> _Short task 1_: Print the part of the consulting agreement excerpt that opens with the words containing "directly or indirectly (including" and closes with "this Section 7.", copying it word for word.
> _Short task 2_: Arrange the part of the listing that opens with the line containing "Given: Click the" and runs through the end of the listing as a numbered list, leaving out blank lines. Leave the pictures out of your answer.

[start Source extract]

B. The Consulting and Employment Agreements
1. The Rogers Consulting Agreement

{14} The Rogers Agreement executed with Akzo Nobel contains, inter alia, a choice-of-law provision, a non-competition provision, and a non-solicitation provision. It states that the agreement "shall be governed by the laws of the state of Delaware, without giving effect to any choice or conflict of laws provision or rules that would cause the application of laws of any jurisdiction other than the State of Delaware." (Rogers Agreement ¶ 18(a).)

{15} In the section titled "Non-Competition, " the Rogers Agreement states that for four (4) years following termination (the "Restricted Period"), Rogers would not

directly or indirectly (including as a creditor, guarantor, financial backer, stockholder, director, officer, consultant, advisor, employee, member, investor, producer, or otherwise), individually or through any Person that he controls, engage in, participate in, or acquire an equity interest in any Person that engages or participates in any business that competes in any way with any Company Entity engaged in the business of wood coatings ("Restricted Business"), other than in accordance with the provisions of this Section 7.

(Rogers Agreement ¶ 7(a)(i).)2[]

{16} The Rogers Agreement also states that during the Restricted Period, Rogers would not, without Akzo Nobel's consent, directly or indirectly, individually or through any Person that he Controls:

(i) become an employee, consultant, advisor, director, officer, producer, partner or, or [sic] joint or co-venturer with, enter into any contract, agreement, or arrangement with, or seek to influence (x) any Person with respect to a Restricted Business, or (y) any Person that is a joint or co-venturer with, or partner of, any Company Entity, or otherwise engaged in any material on-going business relationship or discussions or negotiations with a view to entering into such a relationship, or
(ii) interfere with or negatively impact customer and other material business relationships of any Company Entity.

[end Source extract]
[start Data extract]

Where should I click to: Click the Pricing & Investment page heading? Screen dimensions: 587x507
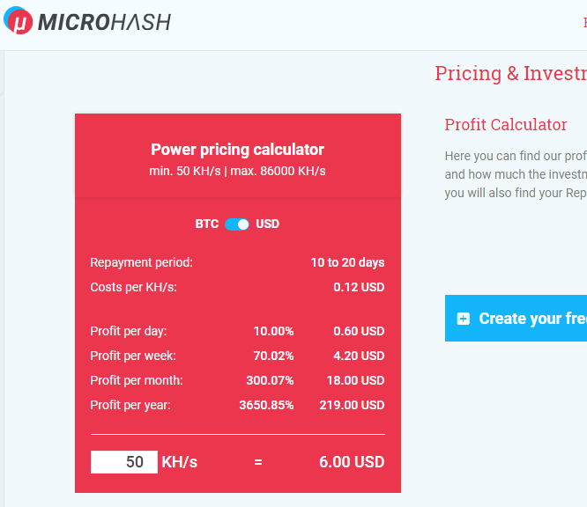point(510,73)
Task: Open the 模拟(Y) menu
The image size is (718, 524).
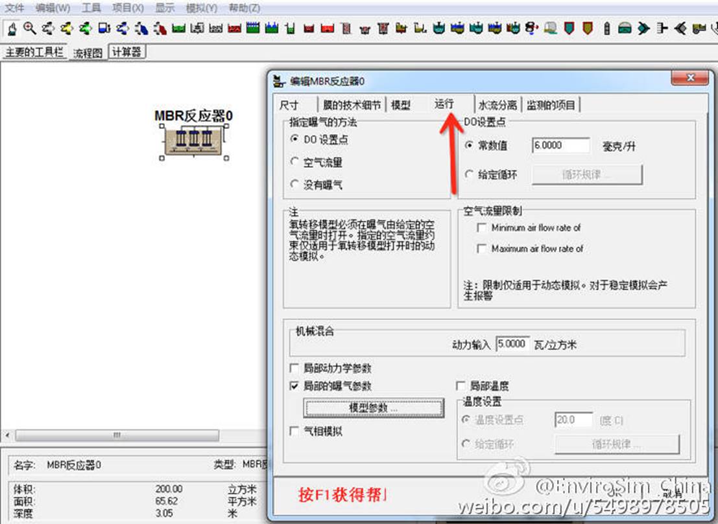Action: click(x=201, y=8)
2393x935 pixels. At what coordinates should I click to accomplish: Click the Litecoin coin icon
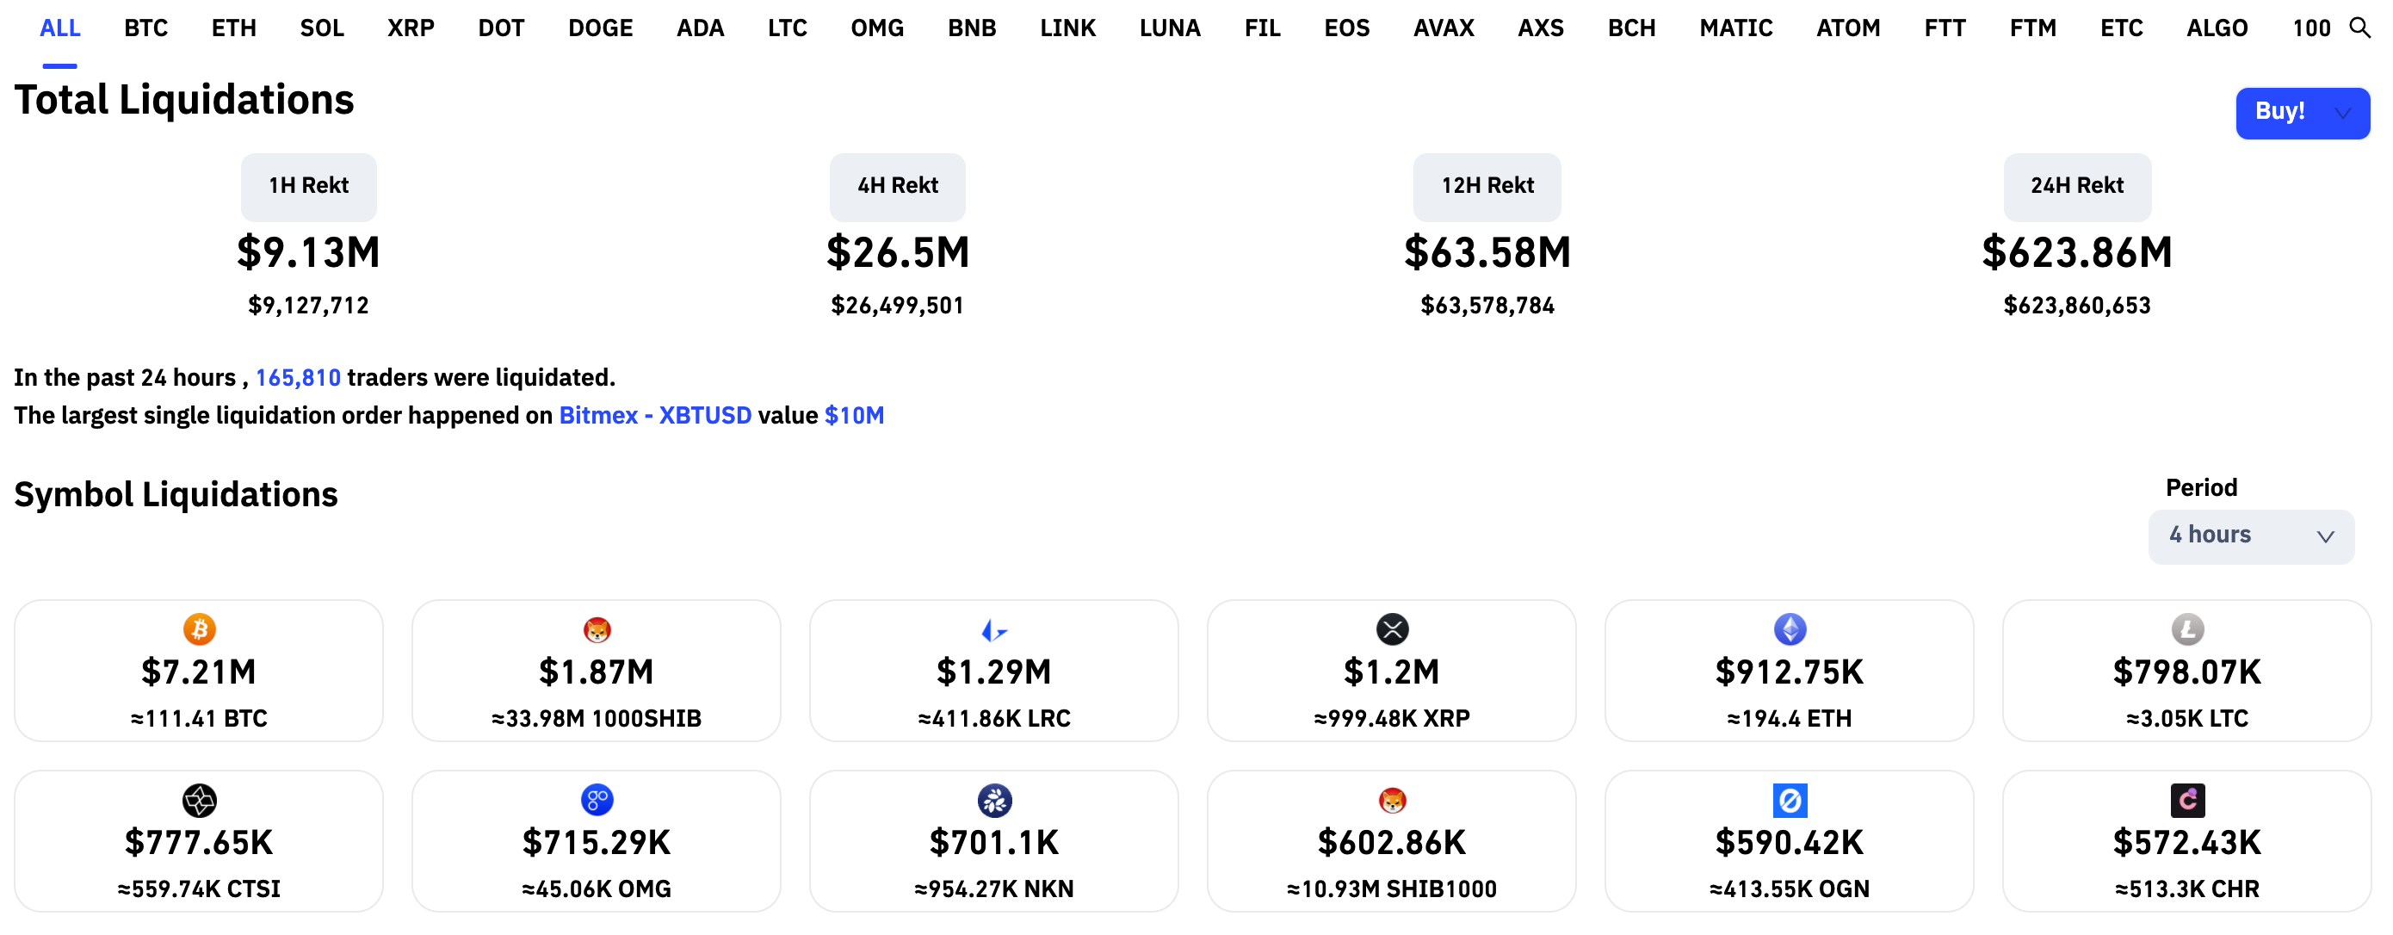coord(2187,629)
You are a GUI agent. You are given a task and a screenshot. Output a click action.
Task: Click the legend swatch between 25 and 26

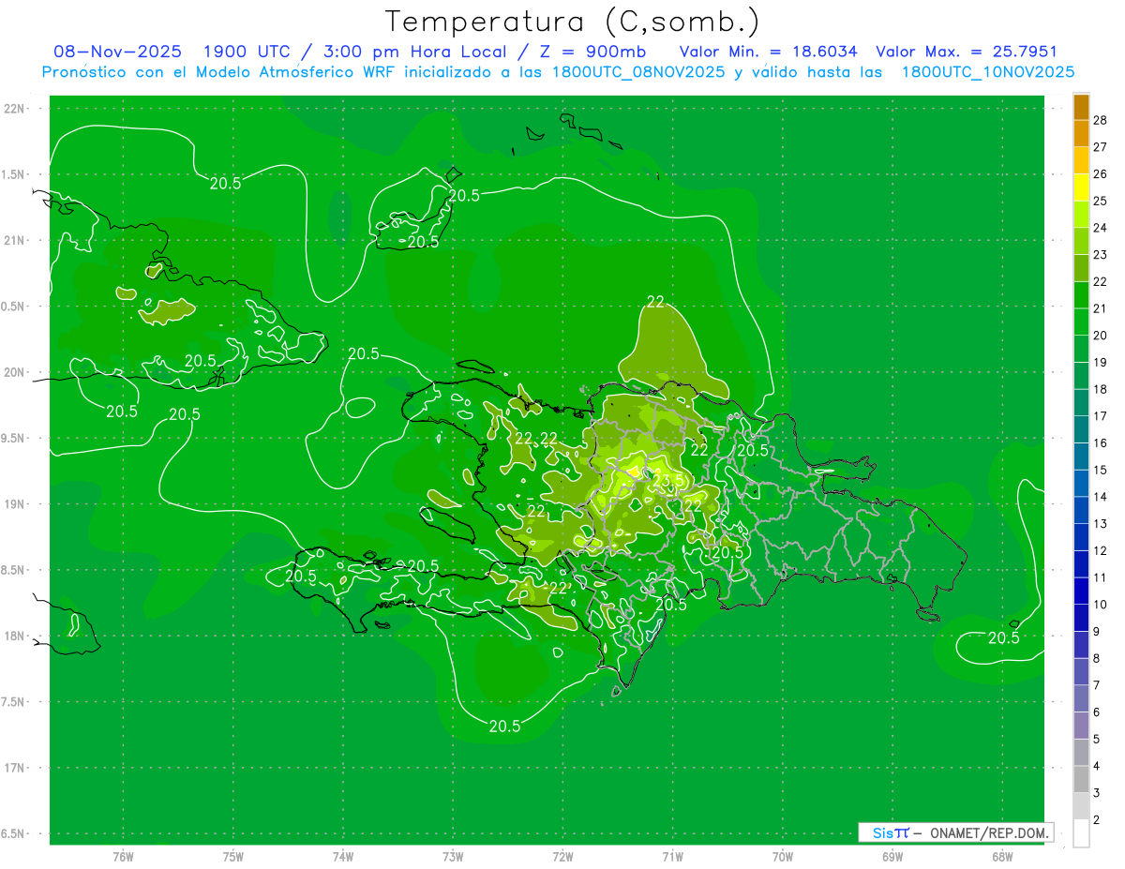(1081, 187)

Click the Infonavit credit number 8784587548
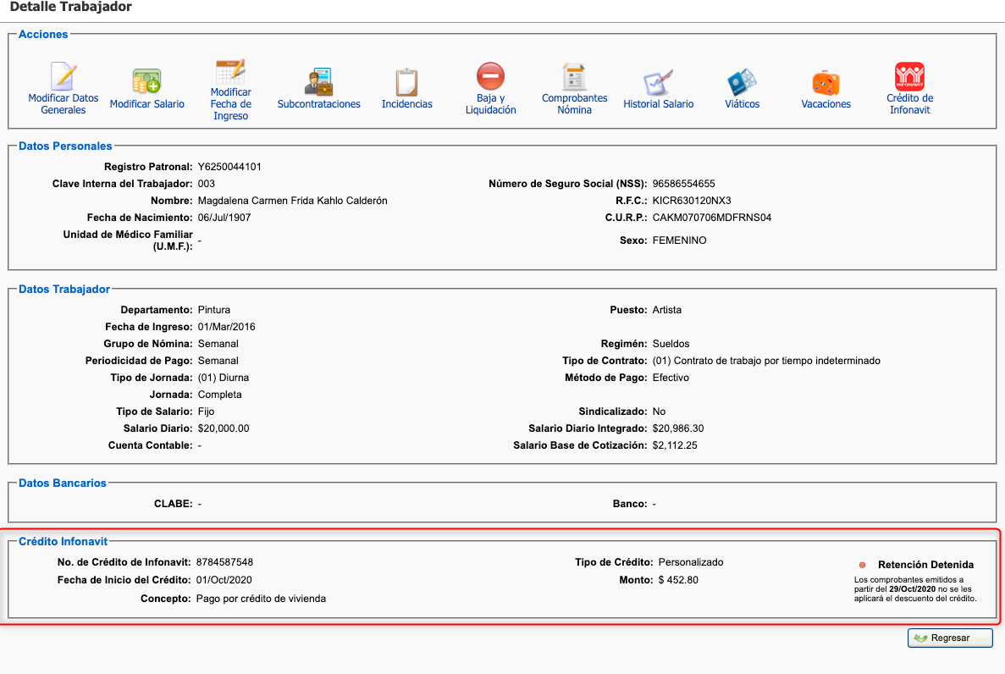point(224,562)
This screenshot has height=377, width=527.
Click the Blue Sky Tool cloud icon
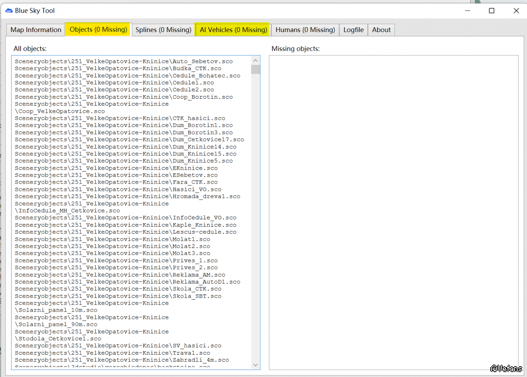coord(9,11)
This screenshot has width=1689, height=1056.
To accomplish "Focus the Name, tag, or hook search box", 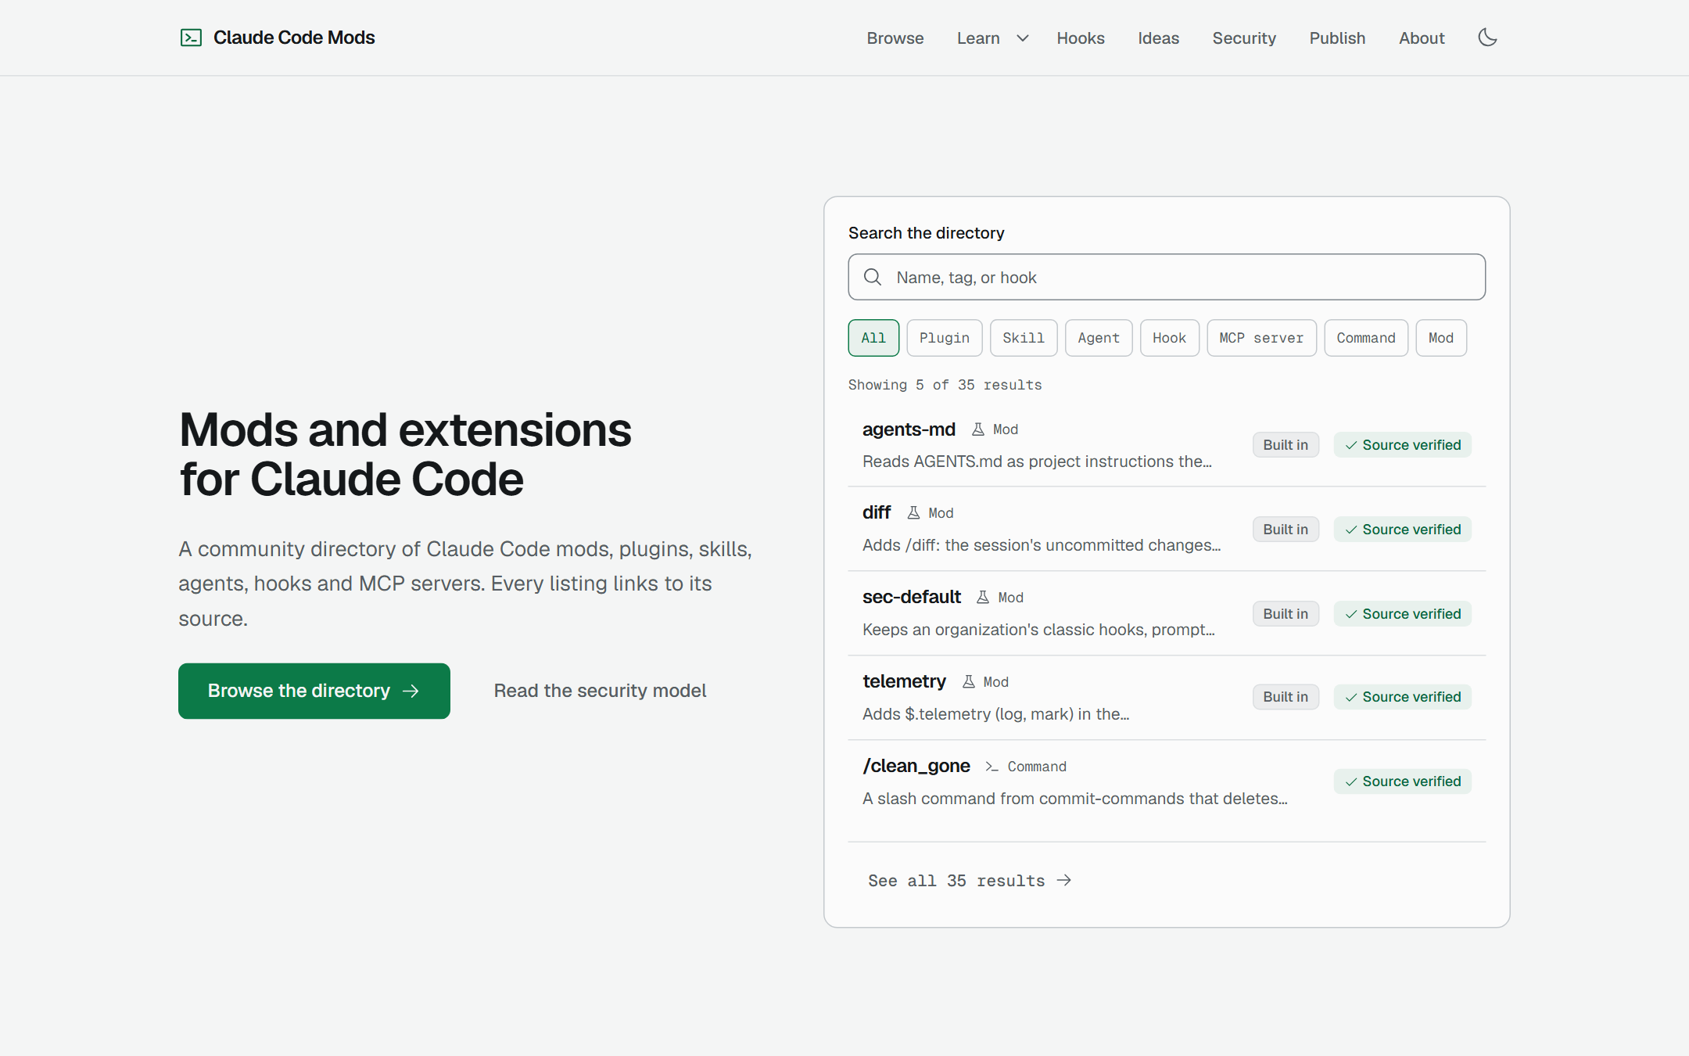I will [1167, 277].
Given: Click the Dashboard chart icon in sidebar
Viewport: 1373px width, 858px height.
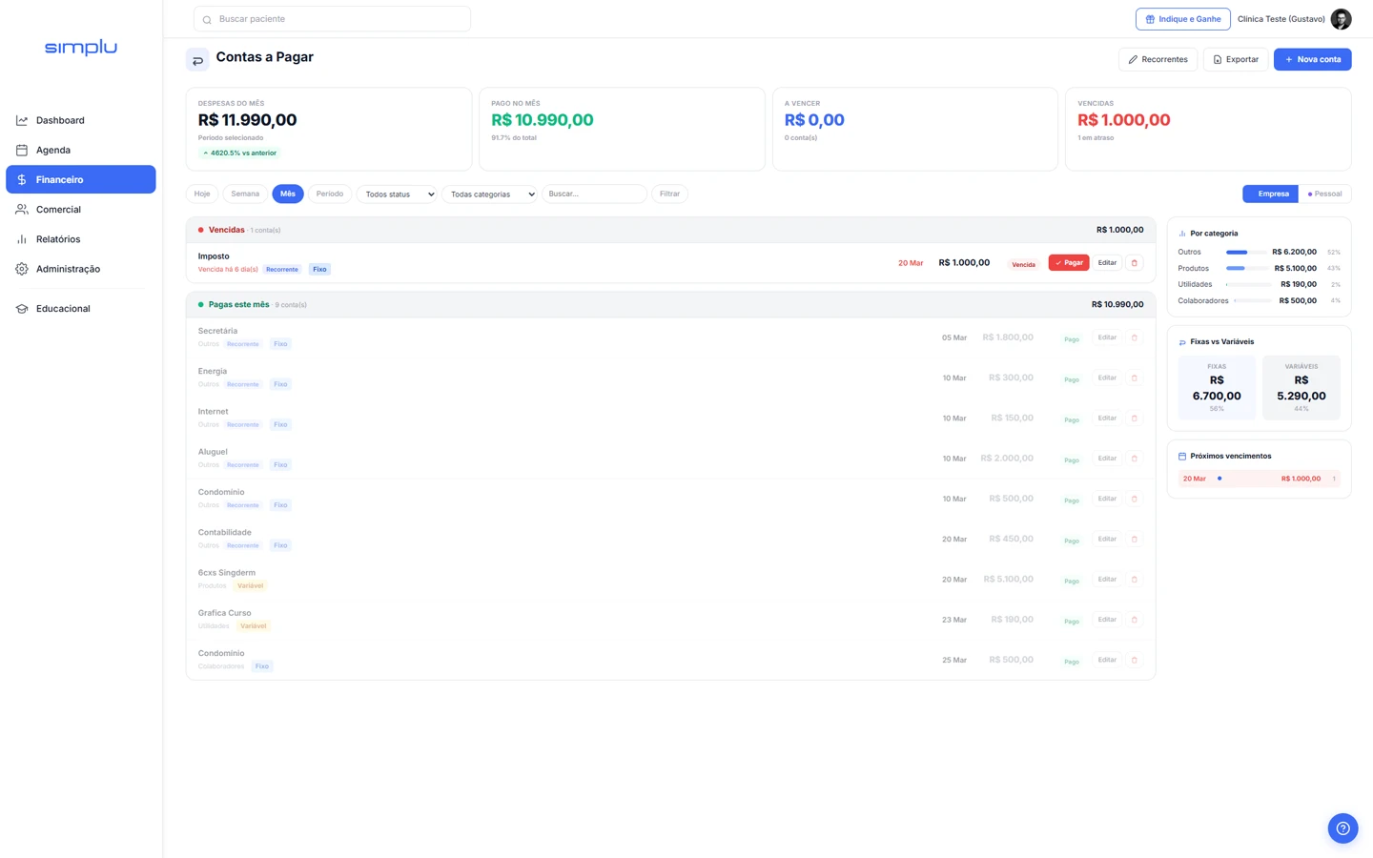Looking at the screenshot, I should tap(22, 120).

[end Data extract]

> _Task answer 1_:
directly or indirectly (including as a creditor, guarantor, financial backer, stockholder, director, officer, consultant, advisor, employee, member, investor, producer, or otherwise), individually or through any Person that he controls, engage in, participate in, or acquire an equity interest in any Person that engages or participates in any business that competes in any way with any Company Entity engaged in the business of wood coatings ("Restricted Business"), other than in accordance with the provisions of this Section 7.

> _Task answer 2_:
1. Given: Click the Dashboard chart icon in sidebar
2. Viewport: 1373px width, 858px height.
3. Looking at the screenshot, I should tap(22, 120).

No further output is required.